Nowhere to run


By Hannah Hill for TheNerve.org

August 4, 2017

When the multi-billion V.C. Summer nuclear reactor project was scrapped this week, the question on everyone’s mind was “Who’s going to pick up the tab for this?”

SCANA, SCE&G’s parent corporation, wasted no time in asking the Public Service Commission’s permission to pass the bills along to its ratepayers in a six-decade plan.

No one but SCE&G seems thrilled with that idea. All of its customers feel the sting of potentially having to pay for a project that doesn’t exist anymore – especially after shouldering nine rate increases over the past nine years to fund it to begin with.

In a legislative press conference on Wednesday lawmakers said that all options to fix the broken system that gave rise to this situation were on the table, except for making the ratepayers absorb the loss.

That sounds a bit overly optimistic to anyone familiar with legislative politics, but the fact remains that it’s unjust to make the customers pay for the investors’ bad decisions.

When a business makes a capital investment, there’s never a guarantee that it will pay out. If it was a good investment, the investors reap the rewards. If not, they bear the loss. That’s the way the market works, and that’s the incentive for businesses to spend and invest as carefully as possible and then follow through to make sure projects stay on track.

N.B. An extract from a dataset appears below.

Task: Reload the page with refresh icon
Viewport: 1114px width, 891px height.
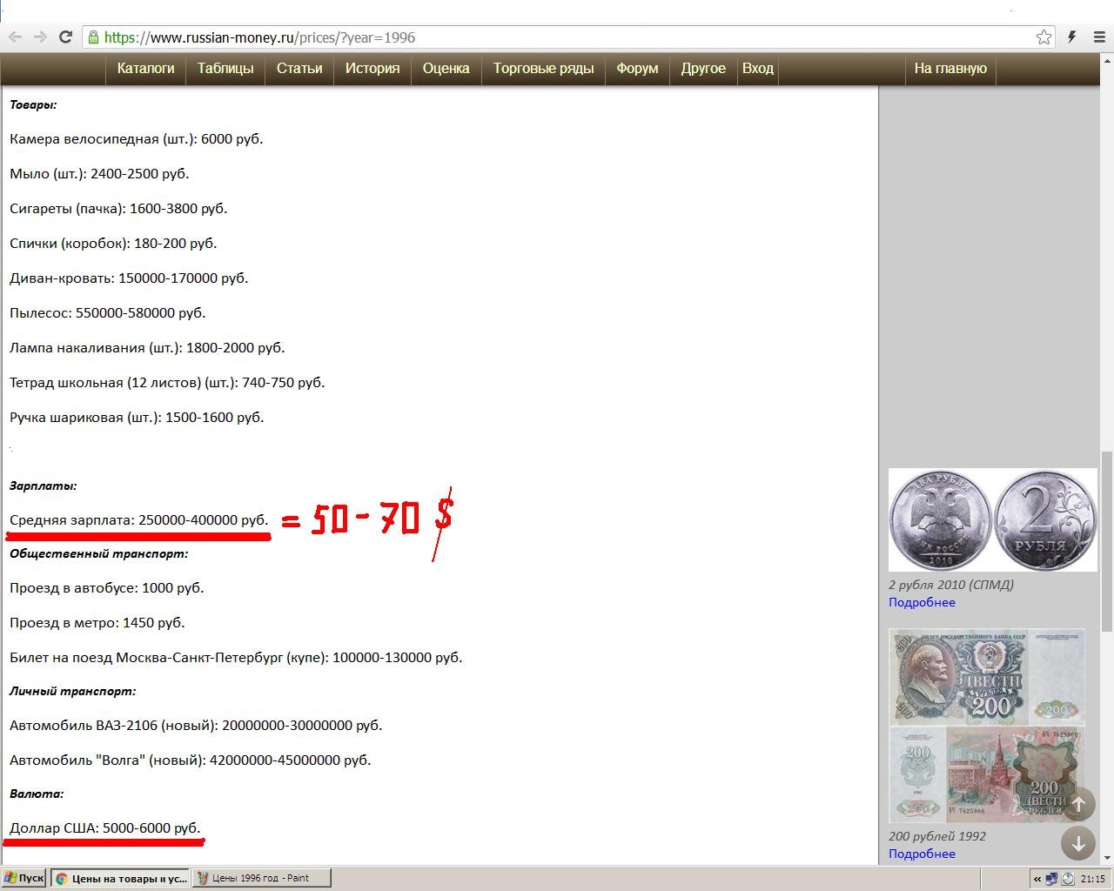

Of course, lawmakers removed that incentive for SCANA by allowing it to pass the investment costs to the ratepayers to begin with and even make a tidy profit at the same time on an unfinished project.

That said, the principle remains: It was a bad investment, and it should be on SCANA, not us.

SCE&G is only responsible for 55 percent of that project. The other player here is Santee Cooper, the state-owned utility that covered the remaining 45 percent. Who’s going to pay for its share of the loss?

As the Post and Courier put it:

“State officials and the lawmakers conceded there is little to nothing they could do for the 176,000 direct customers of Santee Cooper and the members of the 20 electric cooperatives the state utility supplies power to because it doesn’t have investors that could be forced to cut a check.”

Those of us who are SCE&G customers at least have a chance – regardless of how slim – of not being forced to shoulder the cost of this disaster. Santee Cooper customers do not, because Santee Cooper is owned by the taxpayers. The only possible recourse is a taxpayer-funded bailout, which is also unlikely.

This is the worst part of this situation. Santee Cooper customers are up the proverbial creek without a paddle. They can’t even switch power companies.

This is what happens when the state is the market. Bad decisions aren’t simply business decisions gone wrong: They’re colossal failures that pit the taxpayer against the ratepayer. There are no winners.

We’re in this mess because we refused to let the free market work. Principles of capitalism – competition, deregulation, individual responsibility – work in the energy industry too. We just haven’t given them a chance.